At this point in my life, I had only watched Kobe play, but hadn’t yet started learning more about aspects such as his work ethic and mentality.

Fulfillment

As I grew older, I started learning life lessons from Kobe and started unlocking myself through his approach and mentality, which allowed me to live a more fulfilled life that was truer to myself.

In my academically-focused high school days, I would watch a 5 minute Kobe motivational video about his work ethic after dinner before getting back to studying. Before big exams, I would hear the words he would use to prepare himself for big games, and afterwards I tried to bring his mentality after big games of locking in on the next challenge and avoiding complacency.
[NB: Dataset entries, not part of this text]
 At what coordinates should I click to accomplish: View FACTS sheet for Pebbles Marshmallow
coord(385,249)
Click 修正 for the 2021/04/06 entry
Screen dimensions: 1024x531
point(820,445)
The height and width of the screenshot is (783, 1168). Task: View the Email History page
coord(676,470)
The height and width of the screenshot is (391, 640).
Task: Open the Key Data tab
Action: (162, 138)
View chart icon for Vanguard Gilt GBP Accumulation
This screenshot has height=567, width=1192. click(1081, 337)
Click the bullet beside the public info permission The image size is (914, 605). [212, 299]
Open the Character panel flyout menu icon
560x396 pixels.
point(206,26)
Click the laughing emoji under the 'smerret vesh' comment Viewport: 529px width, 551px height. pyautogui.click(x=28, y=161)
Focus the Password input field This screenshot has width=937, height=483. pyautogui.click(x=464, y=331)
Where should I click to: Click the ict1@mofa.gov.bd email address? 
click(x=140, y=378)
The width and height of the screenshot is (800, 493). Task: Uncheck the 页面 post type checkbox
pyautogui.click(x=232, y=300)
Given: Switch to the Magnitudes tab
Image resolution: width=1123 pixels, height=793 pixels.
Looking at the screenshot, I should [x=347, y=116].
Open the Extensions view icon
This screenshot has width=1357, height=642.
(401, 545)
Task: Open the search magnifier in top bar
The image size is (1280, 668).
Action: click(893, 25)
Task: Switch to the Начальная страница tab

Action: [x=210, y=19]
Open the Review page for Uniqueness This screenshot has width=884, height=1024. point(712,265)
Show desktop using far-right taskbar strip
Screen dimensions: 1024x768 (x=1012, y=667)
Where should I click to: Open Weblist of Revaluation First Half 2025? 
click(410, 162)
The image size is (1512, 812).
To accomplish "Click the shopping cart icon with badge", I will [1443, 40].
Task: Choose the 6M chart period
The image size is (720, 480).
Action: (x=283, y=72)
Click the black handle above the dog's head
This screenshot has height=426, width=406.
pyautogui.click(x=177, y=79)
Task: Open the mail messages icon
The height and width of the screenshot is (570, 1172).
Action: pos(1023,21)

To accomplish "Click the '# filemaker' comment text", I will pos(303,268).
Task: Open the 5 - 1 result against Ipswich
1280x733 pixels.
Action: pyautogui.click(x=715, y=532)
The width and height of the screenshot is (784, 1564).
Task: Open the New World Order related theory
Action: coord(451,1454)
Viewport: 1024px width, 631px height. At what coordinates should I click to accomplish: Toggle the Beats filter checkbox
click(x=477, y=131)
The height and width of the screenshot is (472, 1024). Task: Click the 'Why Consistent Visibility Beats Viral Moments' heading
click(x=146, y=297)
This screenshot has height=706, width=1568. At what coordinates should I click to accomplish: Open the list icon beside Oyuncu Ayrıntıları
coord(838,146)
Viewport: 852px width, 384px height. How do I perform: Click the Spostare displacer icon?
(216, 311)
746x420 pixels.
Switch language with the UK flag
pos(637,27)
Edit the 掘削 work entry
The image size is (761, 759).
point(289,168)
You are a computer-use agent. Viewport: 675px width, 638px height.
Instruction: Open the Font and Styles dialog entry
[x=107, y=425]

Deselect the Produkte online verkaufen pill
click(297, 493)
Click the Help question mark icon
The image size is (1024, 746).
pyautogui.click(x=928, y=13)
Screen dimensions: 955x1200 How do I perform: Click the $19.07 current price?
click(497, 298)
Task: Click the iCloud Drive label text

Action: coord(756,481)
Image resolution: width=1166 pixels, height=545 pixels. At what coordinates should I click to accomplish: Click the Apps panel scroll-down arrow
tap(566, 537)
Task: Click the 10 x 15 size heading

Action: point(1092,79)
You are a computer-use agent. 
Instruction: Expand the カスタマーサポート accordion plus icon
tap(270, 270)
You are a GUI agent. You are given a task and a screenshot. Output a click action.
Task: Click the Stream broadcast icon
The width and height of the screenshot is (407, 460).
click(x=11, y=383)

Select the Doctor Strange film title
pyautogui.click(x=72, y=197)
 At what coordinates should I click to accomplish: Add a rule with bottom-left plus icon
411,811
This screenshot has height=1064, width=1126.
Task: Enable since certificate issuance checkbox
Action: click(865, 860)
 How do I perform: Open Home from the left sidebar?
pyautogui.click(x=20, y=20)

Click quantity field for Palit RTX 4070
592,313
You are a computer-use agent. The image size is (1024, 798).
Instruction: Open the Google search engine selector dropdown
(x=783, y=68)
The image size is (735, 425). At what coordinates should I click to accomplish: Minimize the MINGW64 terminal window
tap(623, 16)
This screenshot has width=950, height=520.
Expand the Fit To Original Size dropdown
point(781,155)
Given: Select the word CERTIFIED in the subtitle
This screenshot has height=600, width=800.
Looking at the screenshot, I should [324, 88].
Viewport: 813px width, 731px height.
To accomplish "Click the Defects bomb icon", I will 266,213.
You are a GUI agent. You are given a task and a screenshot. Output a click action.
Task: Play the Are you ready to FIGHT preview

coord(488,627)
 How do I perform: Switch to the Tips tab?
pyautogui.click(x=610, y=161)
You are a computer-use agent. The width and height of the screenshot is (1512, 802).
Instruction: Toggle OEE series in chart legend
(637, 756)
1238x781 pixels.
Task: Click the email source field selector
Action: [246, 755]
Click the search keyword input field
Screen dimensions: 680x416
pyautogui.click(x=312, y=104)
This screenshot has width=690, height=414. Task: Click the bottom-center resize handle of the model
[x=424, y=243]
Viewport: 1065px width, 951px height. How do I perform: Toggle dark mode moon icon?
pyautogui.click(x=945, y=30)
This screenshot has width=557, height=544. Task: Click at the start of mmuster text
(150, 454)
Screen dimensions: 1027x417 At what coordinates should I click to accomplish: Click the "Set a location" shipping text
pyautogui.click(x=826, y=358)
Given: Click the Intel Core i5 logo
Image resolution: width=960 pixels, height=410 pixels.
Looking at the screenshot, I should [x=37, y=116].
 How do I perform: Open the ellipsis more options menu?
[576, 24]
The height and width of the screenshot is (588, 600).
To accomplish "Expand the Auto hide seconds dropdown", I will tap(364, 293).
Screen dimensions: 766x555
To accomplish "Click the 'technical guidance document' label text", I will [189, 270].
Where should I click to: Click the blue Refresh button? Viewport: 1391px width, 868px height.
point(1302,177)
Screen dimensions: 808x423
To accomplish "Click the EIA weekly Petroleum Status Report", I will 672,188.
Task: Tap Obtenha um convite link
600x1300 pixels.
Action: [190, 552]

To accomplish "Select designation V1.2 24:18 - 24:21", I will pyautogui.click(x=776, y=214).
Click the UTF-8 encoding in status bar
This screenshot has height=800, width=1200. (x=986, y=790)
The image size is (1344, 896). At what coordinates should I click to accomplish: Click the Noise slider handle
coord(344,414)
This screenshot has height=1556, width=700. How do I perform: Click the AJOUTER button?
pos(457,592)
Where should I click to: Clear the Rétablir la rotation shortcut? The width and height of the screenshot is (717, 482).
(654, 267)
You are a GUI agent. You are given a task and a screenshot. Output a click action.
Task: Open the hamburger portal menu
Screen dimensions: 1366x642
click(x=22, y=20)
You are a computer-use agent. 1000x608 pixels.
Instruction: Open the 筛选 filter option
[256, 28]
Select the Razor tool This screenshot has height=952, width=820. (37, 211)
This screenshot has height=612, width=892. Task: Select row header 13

I learned it was okay to be obsessively passionate about something, even while feeling like few around me understood that passion. This helped me find the passion that fueled the founding of my startup PeerKonnect. As Kobe would say, when you find a true passion, you make sacrifices but you don’t feel like they are sacrifices because you are so obsessed with what you do.

Pretending like I was him during the tough stretches of a 10-day silent meditation retreat I went on last December helped me persevere through it, and his book “The Mamba Mentality” helped me learn about the importance of mental awareness, the help he got from mentors in other basketball legends, and authenticity.

I sometimes felt like I knew his future better than my own. I knew LeBron would pass Kobe on the all-time scoring list in a Lakers uniform, but it would have been unthinkable for me to imagine that he would leave us just one day after it happened. I believed he would make a big impact in the fields of storytelling and venture capital, perhaps watch his daughter Gianna become the greatest women’s basketball player of all time, and maybe own the Lakers one day. I also truly believed I would one day meet him in the business field.

As we celebrate what would have been Kobe’s 42nd birthday today, I strive to remember that this is just the impact Kobe had on me. When I got a chance to meet Jayson Tatum during my time at Duke a few years back (and by meet, I mean take a quick photo with), I immediately thought about how he was the same age as me watching Kobe in the 2008 Finals aspiring to be an NBA player one day (I guess Jayson’s dream became true and mine didn’t 😂).

As Kobe entered the later stages of his career, he realized that wanting to become the greatest player of all time was a very fickle goal, and that it was more important to focus on how many lives he could inspire and impact. So many current NBA players started playing basketball because of Kobe, and countless others from other fields have been inspired by him. Thus, his legacy will continue to live on.